* [WHAT IS NEEDED] Across the entries below, how many lines contain the word "computer"? Give the number alone.
:: DATA FOR ANALYSIS
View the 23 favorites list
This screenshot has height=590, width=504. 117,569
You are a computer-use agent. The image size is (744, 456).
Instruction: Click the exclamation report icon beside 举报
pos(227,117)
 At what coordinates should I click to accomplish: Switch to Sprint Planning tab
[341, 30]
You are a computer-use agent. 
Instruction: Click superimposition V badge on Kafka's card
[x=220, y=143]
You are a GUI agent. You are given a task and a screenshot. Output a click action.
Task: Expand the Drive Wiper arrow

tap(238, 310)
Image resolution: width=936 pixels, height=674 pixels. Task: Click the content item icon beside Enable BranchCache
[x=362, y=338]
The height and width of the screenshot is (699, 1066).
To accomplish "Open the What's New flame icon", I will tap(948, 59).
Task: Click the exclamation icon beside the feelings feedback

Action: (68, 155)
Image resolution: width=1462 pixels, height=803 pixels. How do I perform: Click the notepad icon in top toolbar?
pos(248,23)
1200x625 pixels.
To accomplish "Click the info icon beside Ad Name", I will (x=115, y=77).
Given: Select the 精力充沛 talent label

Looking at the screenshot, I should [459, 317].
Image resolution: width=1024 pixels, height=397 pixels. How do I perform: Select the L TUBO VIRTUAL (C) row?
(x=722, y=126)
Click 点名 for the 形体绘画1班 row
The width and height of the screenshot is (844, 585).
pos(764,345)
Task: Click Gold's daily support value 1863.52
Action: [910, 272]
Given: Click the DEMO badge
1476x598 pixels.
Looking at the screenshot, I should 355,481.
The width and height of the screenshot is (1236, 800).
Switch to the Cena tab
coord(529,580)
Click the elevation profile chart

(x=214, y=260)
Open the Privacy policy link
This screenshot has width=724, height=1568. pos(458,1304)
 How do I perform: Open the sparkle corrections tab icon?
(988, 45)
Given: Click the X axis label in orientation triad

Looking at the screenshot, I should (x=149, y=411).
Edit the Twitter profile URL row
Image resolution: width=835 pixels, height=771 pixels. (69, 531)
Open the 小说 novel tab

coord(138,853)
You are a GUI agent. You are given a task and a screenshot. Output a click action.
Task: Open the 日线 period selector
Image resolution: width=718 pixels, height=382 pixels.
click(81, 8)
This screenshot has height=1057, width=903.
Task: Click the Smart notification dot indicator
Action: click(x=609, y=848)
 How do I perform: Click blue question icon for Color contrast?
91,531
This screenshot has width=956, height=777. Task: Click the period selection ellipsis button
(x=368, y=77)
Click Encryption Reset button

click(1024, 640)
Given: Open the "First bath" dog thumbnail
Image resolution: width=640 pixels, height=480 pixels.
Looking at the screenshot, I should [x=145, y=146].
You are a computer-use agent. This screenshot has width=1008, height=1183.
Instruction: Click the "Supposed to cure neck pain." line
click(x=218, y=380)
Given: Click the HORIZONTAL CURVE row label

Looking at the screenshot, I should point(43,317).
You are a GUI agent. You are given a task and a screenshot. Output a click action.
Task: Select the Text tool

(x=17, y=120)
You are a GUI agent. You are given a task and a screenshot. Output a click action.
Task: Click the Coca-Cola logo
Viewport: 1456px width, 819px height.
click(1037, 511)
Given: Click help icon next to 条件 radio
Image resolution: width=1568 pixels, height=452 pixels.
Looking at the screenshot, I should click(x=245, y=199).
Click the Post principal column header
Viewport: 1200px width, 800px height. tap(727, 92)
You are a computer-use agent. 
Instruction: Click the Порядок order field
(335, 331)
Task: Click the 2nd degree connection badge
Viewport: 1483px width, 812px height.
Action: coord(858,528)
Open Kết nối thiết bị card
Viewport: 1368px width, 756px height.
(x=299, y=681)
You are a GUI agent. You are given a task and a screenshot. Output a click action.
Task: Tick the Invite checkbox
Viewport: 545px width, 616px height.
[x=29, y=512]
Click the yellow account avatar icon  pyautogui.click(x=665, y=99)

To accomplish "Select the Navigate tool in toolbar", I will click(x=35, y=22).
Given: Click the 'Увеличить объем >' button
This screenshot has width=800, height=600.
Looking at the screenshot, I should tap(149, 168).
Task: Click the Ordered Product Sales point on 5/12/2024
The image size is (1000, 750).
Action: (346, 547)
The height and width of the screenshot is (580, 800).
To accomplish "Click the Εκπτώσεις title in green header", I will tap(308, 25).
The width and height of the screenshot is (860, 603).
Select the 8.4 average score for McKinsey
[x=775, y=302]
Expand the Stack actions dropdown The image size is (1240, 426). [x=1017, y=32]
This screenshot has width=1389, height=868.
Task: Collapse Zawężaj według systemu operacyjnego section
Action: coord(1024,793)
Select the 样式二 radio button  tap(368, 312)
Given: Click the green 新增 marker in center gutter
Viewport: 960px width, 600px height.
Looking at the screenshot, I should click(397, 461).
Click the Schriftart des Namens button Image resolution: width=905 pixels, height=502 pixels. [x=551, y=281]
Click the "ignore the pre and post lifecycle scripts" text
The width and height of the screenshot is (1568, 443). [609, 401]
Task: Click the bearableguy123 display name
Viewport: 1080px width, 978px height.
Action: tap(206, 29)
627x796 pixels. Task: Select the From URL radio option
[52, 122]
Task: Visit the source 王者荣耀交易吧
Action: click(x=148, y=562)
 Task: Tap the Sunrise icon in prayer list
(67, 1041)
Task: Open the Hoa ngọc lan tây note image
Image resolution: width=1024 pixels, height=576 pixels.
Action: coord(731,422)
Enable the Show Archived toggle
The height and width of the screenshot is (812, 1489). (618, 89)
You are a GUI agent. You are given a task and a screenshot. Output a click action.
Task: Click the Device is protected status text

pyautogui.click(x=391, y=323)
::::
* [FINISHED EXERCISE] 4